* TASK DIRECTIONS: Print, exactly and completely, every entry in the data.

* Data entries:
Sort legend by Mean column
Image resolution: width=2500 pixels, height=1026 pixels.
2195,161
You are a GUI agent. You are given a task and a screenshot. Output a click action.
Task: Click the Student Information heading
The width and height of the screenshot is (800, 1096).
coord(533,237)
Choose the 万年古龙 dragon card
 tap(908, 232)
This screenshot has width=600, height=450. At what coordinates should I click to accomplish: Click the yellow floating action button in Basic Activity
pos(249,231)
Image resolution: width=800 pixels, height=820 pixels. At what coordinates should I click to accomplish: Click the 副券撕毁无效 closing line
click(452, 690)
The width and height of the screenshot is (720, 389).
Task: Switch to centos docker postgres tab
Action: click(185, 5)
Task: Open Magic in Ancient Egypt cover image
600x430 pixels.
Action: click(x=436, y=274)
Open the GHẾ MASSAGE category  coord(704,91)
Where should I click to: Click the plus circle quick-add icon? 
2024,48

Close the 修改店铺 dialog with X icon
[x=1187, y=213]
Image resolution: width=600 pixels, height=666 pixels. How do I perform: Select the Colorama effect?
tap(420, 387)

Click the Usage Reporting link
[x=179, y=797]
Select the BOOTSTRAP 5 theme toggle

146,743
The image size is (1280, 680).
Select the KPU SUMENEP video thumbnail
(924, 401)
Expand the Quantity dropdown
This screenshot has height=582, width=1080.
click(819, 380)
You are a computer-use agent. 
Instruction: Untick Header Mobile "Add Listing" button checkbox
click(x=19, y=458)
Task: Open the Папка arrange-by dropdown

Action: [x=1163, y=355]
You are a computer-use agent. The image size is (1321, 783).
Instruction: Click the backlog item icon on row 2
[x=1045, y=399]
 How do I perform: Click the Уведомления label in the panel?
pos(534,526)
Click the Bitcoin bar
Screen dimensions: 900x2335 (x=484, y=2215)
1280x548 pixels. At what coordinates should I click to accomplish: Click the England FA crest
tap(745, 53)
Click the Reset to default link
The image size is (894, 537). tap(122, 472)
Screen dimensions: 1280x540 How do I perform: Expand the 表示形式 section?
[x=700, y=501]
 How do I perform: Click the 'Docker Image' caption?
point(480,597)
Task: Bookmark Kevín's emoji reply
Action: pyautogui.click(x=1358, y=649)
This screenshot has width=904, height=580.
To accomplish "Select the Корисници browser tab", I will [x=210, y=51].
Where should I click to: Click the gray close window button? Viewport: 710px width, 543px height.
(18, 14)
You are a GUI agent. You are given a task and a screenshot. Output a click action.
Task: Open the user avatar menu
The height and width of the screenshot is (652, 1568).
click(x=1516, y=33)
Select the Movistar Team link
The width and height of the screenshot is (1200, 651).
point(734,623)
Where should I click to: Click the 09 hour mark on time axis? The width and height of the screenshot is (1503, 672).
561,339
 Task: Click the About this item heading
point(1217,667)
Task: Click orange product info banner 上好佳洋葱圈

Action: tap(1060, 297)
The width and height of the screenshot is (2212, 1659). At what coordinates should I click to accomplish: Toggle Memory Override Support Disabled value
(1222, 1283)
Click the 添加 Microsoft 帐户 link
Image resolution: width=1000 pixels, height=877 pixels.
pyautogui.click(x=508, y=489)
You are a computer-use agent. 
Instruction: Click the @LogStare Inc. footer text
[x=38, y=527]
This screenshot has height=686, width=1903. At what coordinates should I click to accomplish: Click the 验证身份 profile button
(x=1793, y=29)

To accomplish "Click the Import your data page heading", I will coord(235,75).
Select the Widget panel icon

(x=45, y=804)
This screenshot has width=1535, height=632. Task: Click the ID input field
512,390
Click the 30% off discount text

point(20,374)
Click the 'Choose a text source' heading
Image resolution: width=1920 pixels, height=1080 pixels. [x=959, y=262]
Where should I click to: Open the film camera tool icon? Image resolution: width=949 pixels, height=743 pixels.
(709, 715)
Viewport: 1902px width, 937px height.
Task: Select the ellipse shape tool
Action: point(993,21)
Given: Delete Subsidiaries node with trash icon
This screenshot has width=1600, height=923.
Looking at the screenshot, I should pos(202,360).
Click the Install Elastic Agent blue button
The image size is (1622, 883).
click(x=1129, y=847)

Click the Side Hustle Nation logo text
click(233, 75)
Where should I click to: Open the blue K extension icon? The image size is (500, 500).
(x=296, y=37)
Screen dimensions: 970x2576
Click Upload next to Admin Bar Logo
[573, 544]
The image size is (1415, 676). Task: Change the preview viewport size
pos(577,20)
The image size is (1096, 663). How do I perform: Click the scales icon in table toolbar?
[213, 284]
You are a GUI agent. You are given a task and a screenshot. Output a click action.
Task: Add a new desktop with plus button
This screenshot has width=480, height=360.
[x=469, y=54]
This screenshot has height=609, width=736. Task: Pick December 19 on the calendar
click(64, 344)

* RESPONSE BOX:
Sort legend by Mean column
Image resolution: width=2500 pixels, height=1026 pixels.
2195,161
You are a GUI agent. You are given a task and a screenshot. Output a click action.
Task: Click the Student Information heading
The width and height of the screenshot is (800, 1096).
coord(533,237)
Choose the 万年古龙 dragon card
 tap(908, 232)
This screenshot has width=600, height=450. At what coordinates should I click to accomplish: Click the yellow floating action button in Basic Activity
pos(249,231)
Image resolution: width=800 pixels, height=820 pixels. At what coordinates should I click to accomplish: Click the 副券撕毁无效 closing line
click(452, 690)
The width and height of the screenshot is (720, 389).
Task: Switch to centos docker postgres tab
Action: click(185, 5)
Task: Open Magic in Ancient Egypt cover image
600x430 pixels.
Action: click(x=436, y=274)
Open the GHẾ MASSAGE category  coord(704,91)
Where should I click to: Click the plus circle quick-add icon? 
2024,48

Close the 修改店铺 dialog with X icon
[x=1187, y=213]
Image resolution: width=600 pixels, height=666 pixels. How do I perform: Select the Colorama effect?
tap(420, 387)

Click the Usage Reporting link
[x=179, y=797]
Select the BOOTSTRAP 5 theme toggle

146,743
The image size is (1280, 680).
Select the KPU SUMENEP video thumbnail
(924, 401)
Expand the Quantity dropdown
This screenshot has height=582, width=1080.
click(819, 380)
You are a computer-use agent. 
Instruction: Untick Header Mobile "Add Listing" button checkbox
click(x=19, y=458)
Task: Open the Папка arrange-by dropdown

Action: [x=1163, y=355]
You are a computer-use agent. The image size is (1321, 783).
Instruction: Click the backlog item icon on row 2
[x=1045, y=399]
 How do I perform: Click the Уведомления label in the panel?
pos(534,526)
Click the Bitcoin bar
Screen dimensions: 900x2335 (x=484, y=2215)
1280x548 pixels. At what coordinates should I click to accomplish: Click the England FA crest
tap(745, 53)
Click the Reset to default link
The image size is (894, 537). tap(122, 472)
Screen dimensions: 1280x540 How do I perform: Expand the 表示形式 section?
[x=700, y=501]
 How do I perform: Click the 'Docker Image' caption?
point(480,597)
Task: Bookmark Kevín's emoji reply
Action: pyautogui.click(x=1358, y=649)
This screenshot has width=904, height=580.
To accomplish "Select the Корисници browser tab", I will [x=210, y=51].
Where should I click to: Click the gray close window button? Viewport: 710px width, 543px height.
(18, 14)
You are a GUI agent. You are given a task and a screenshot. Output a click action.
Task: Open the user avatar menu
The height and width of the screenshot is (652, 1568).
click(x=1516, y=33)
Select the Movistar Team link
The width and height of the screenshot is (1200, 651).
point(734,623)
Where should I click to: Click the 09 hour mark on time axis? The width and height of the screenshot is (1503, 672).
561,339
 Task: Click the About this item heading
point(1217,667)
Task: Click orange product info banner 上好佳洋葱圈

Action: tap(1060, 297)
The width and height of the screenshot is (2212, 1659). At what coordinates should I click to accomplish: Toggle Memory Override Support Disabled value
(1222, 1283)
Click the 添加 Microsoft 帐户 link
Image resolution: width=1000 pixels, height=877 pixels.
pyautogui.click(x=508, y=489)
You are a computer-use agent. 
Instruction: Click the @LogStare Inc. footer text
[x=38, y=527]
This screenshot has height=686, width=1903. At what coordinates should I click to accomplish: Click the 验证身份 profile button
(x=1793, y=29)

To accomplish "Click the Import your data page heading", I will coord(235,75).
Select the Widget panel icon

(x=45, y=804)
This screenshot has width=1535, height=632. Task: Click the ID input field
512,390
Click the 30% off discount text

point(20,374)
Click the 'Choose a text source' heading
Image resolution: width=1920 pixels, height=1080 pixels. [x=959, y=262]
Where should I click to: Open the film camera tool icon? Image resolution: width=949 pixels, height=743 pixels.
(709, 715)
Viewport: 1902px width, 937px height.
Task: Select the ellipse shape tool
Action: point(993,21)
Given: Delete Subsidiaries node with trash icon
This screenshot has width=1600, height=923.
Looking at the screenshot, I should pos(202,360).
Click the Install Elastic Agent blue button
The image size is (1622, 883).
click(x=1129, y=847)

Click the Side Hustle Nation logo text
click(233, 75)
Where should I click to: Open the blue K extension icon? The image size is (500, 500).
(x=296, y=37)
Screen dimensions: 970x2576
Click Upload next to Admin Bar Logo
[573, 544]
The image size is (1415, 676). Task: Change the preview viewport size
pos(577,20)
The image size is (1096, 663). How do I perform: Click the scales icon in table toolbar?
[213, 284]
You are a GUI agent. You are given a task and a screenshot. Output a click action.
Task: Add a new desktop with plus button
This screenshot has width=480, height=360.
[x=469, y=54]
This screenshot has height=609, width=736. Task: Pick December 19 on the calendar
click(64, 344)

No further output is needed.